遠山將白雪定格成了蒼茫的一片,黑色的樹枝上麵壓滿了白色的雪花,偶爾有小鳥撲棱揮動翅膀的聲響傳來。

一隊黑色的騎兵,護送著一輛馬車,緩緩從管道上走過。除卻馬蹄踏碎雪花、車軲轆將冰雪堪破的聲響外,便再無其他聲響。

這一路來,似乎就這麽一直,沉默著,沉默著......

至從渭南離去,葉楨又再走了一次來時的路。

飛鳥、遠山、光禿禿的樹林、以及,山間偶爾飄起的渺渺炊煙,都與來時的見到的樣貌別無二致。
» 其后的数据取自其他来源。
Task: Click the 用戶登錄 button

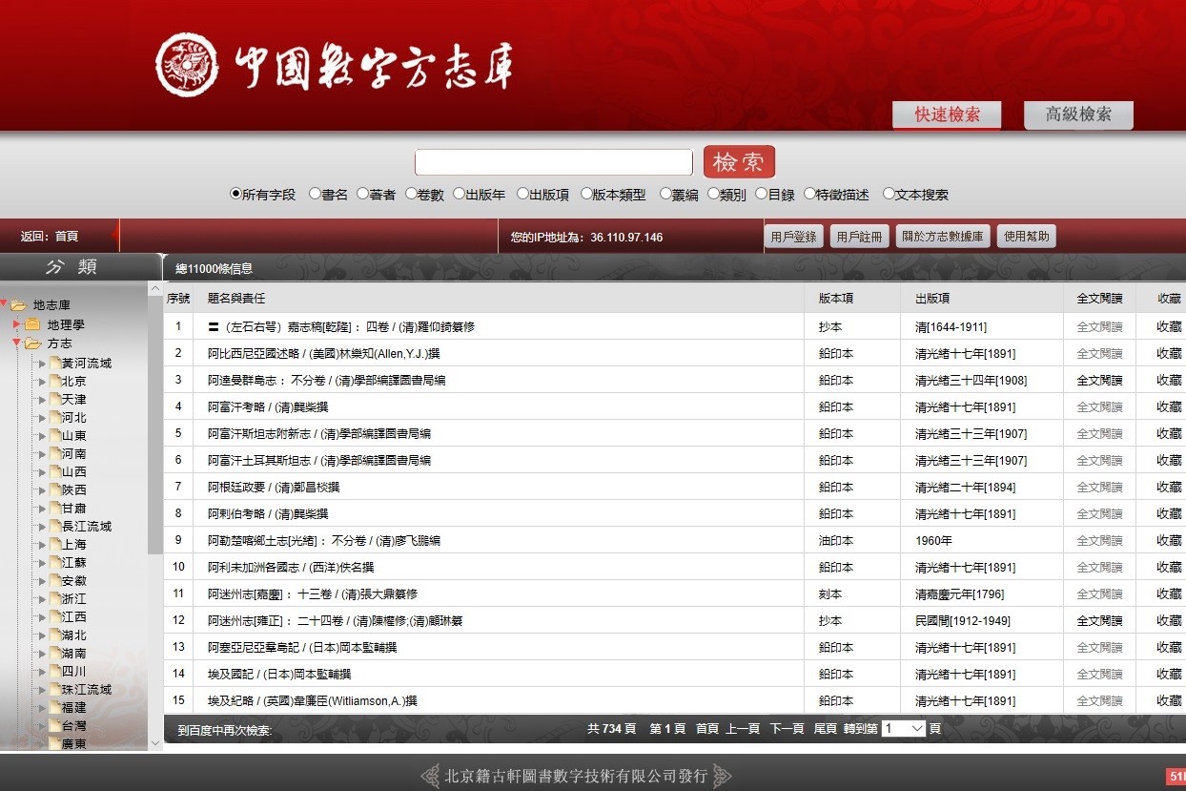Action: click(x=793, y=237)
連雪花壓垮樹枝,飛鳥成群撲打翅膀的聲響,都仿佛未曾改變。

葉楨掀開窗簾,輕聲問道:“陳啟明,如今,本宮是到了哪兒了?”

“啟稟殿下,如今過了懷寧了,預計明日酉時的時候,便可以到扶風。”

葉楨點點頭,隨後便把車簾放了下去。隨後似乎又想起了什麽,又掀開問道:“懷寧的災情是否已經控製住了?”

陳啟明點點頭,“方才經過的時候,微臣未曾見到難民,想來應該是已經控製住了,公主殿下不必太過擔憂。”
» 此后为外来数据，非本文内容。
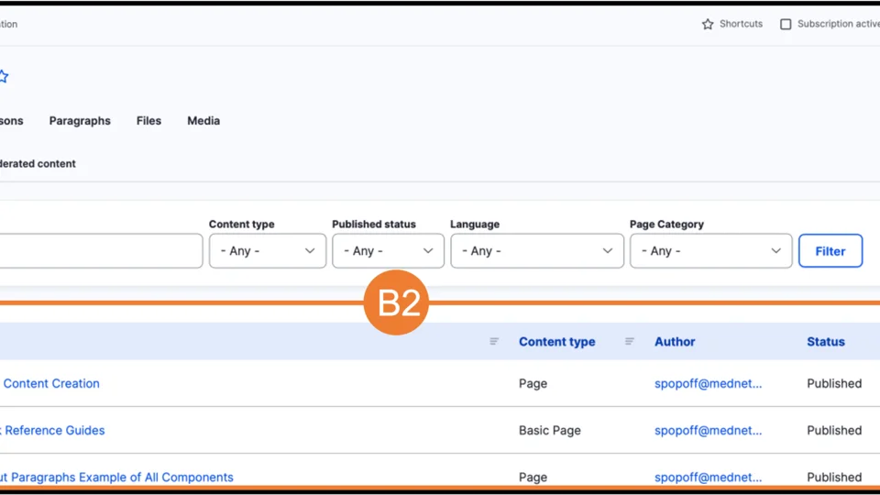Open the Content Creation page link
葉楨這才又將車簾放下,隻是放下的時候,她似乎聽到了陳啟明的嘀咕,“不是說國庫沒有印量賑災麽,怎麽…連懷寧此地都已經控製住了。好像吳國那邊也有災情吧,不過......管他的,反正不是我的國。”

……

葉楨一愣。

她突然間想起,自己最初聽到災情之時,向謝永暮哭著鬧著要回燕京,謝永暮便交出了那張價值連城的絹書,讓自己不要走。留下來。
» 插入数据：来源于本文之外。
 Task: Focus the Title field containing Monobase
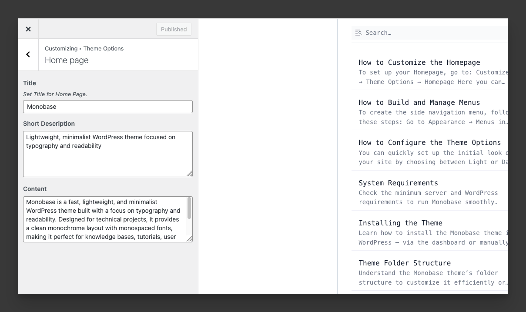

她還記得,謝永暮那個很是清秀的下屬,在之後,對著謝永暮說:“公子,因為您覺得您對她有愧,您便做這些事,想要補償。可是...那葉泓,對我們吳國...便沒有愧嗎?您也有您的國,您不能隻想著楚國,您…可是吳國的太子。因為您是弄月的主子,所以弄月會聽您的...即便,您讓弄月去死,弄月也願意。”

……

想來,弄月是真的做到了謝永暮吩咐的事情吧。

葉楨如今才覺得,那個時候謝永暮做出的決定,究竟…有多麽重要。

楚國受災,難道,吳國就不受災了麽?

而吳國本身的土地以及天氣都比不得南方的優越,受災之後…謝永暮又該如何自處?

況且炴帝駕崩...祁王作亂…

葉楨仔細一想…

竟是突生了憂慮。

最後,她想了想,還是將身邊的塵風喚來,低聲對他說了幾句。然後塵風便向陳啟明要了一匹快馬,與寧宇恒一同奔向了渭南的方向。

葉楨看著塵風黑色的背影消失在自己的視線之中,輕輕的歎了一口氣,在心底說道:“但願,能幫上什麽忙吧。”

……

******

白頭鎮是楚國與吳國接壤處的一個小鎮,因為不屬於兵家必爭之地,所以已經有很久沒有發生過戰役了。不過兩邊卻各自有自己的駐兵,小的衝突卻是在所難免。

不過近年來雖然小摩擦不斷,但是卻是未曾影響到半分白頭鎮人的生活,所以鎮子對於謝永暮一行人的到來,並沒有多大的反應。

鎮子上的青磚灰瓦還凝結著不曾化去的冰花,在冬日正午的陽光下微微折射了些許光芒。

謝永暮張著手指,望著天空那輪並不算刺眼的紅日,開始盤算著,自己進入吳國的土地之後,自己究竟該如何行事。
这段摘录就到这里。